▶ TEXTABSCHNITT:
┌──
4. Die zivilrechtlich auf den Zeitpunkt des Übergangs des wirtschaftlichen Eigentums der Anteile rückwirkende Änderung des Vertrages ist danach als rückwirkendes Ereignis i.S. von § 175 Abs. 1 Satz 1 Nr. 2 AO zu beurteilen.

a) Das FG hat zutreffend entschieden, dass die von der Rechtsprechung zu § 16 und § 17 EStG entwickelten Grundsätze auf Veräußerungsgewinne nach § 21 Abs. 1 des Umwandlungssteuergesetzes 1995 anzuwenden sind, da auch insoweit einmalige punktuelle Ereignisse vorliegen. Nach dessen Abs. 1 Satz 1 gilt der Gewinn aus der Veräußerung einbringungsgeborener Anteile als Veräußerungsgewinn i.S. des § 16 EStG. Daneben ist, wenn es sich um die Veräußerung wesentlicher Beteiligungen handelt, auch der Tatbestand des § 17 Abs. 2 EStG erfüllt.

b) Das FG hat jedoch zu Unrecht angenommen, es liege kein Ereignis mit steuerlicher Wirkung für die Vergangenheit vor.
└──
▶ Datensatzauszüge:
┌──
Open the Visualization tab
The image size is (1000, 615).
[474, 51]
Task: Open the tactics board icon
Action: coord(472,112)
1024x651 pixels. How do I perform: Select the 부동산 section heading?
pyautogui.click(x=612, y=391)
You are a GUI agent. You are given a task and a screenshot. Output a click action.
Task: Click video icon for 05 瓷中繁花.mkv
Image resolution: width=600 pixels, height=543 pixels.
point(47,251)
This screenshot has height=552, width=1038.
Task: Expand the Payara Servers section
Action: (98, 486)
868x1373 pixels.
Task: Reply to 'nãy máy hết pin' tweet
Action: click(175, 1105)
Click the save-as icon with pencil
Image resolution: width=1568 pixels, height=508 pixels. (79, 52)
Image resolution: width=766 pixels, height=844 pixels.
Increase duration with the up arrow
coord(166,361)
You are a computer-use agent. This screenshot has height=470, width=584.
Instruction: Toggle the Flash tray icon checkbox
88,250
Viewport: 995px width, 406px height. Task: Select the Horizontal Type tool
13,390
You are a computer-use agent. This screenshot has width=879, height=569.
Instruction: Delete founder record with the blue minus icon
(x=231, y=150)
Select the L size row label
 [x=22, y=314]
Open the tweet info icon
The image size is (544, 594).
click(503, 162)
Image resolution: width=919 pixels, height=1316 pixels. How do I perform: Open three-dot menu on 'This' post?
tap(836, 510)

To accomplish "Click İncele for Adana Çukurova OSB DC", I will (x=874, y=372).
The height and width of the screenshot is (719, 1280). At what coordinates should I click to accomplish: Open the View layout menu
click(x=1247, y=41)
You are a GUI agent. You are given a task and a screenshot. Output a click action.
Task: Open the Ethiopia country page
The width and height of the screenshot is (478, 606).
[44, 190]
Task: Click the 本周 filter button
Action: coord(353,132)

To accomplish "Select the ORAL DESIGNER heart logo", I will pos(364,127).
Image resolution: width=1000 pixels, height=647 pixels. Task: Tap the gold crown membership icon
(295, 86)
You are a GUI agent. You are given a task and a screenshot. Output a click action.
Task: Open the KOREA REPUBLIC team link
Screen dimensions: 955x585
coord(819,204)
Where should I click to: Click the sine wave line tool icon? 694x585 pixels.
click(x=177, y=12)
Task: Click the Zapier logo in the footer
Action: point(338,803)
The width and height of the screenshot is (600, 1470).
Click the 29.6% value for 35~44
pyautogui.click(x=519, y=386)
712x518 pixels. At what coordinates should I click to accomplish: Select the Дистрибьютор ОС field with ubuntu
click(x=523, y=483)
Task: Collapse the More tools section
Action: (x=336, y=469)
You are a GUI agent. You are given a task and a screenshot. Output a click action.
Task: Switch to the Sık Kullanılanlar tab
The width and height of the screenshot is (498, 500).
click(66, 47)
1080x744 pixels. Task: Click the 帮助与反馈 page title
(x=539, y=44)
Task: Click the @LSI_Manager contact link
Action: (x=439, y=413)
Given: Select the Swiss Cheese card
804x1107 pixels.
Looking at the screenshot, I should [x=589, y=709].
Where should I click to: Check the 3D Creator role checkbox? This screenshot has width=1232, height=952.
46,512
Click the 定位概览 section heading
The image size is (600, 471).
└──
▶ AUFGABENSTELLUNG: Geben Sie den obigen Textabschnitt zur rückwirkenden Vertragsänderung vollständig und wortgetreu wieder.

▶ ERGEBNIS:
4. Die zivilrechtlich auf den Zeitpunkt des Übergangs des wirtschaftlichen Eigentums der Anteile rückwirkende Änderung des Vertrages ist danach als rückwirkendes Ereignis i.S. von § 175 Abs. 1 Satz 1 Nr. 2 AO zu beurteilen.

a) Das FG hat zutreffend entschieden, dass die von der Rechtsprechung zu § 16 und § 17 EStG entwickelten Grundsätze auf Veräußerungsgewinne nach § 21 Abs. 1 des Umwandlungssteuergesetzes 1995 anzuwenden sind, da auch insoweit einmalige punktuelle Ereignisse vorliegen. Nach dessen Abs. 1 Satz 1 gilt der Gewinn aus der Veräußerung einbringungsgeborener Anteile als Veräußerungsgewinn i.S. des § 16 EStG. Daneben ist, wenn es sich um die Veräußerung wesentlicher Beteiligungen handelt, auch der Tatbestand des § 17 Abs. 2 EStG erfüllt.

b) Das FG hat jedoch zu Unrecht angenommen, es liege kein Ereignis mit steuerlicher Wirkung für die Vergangenheit vor.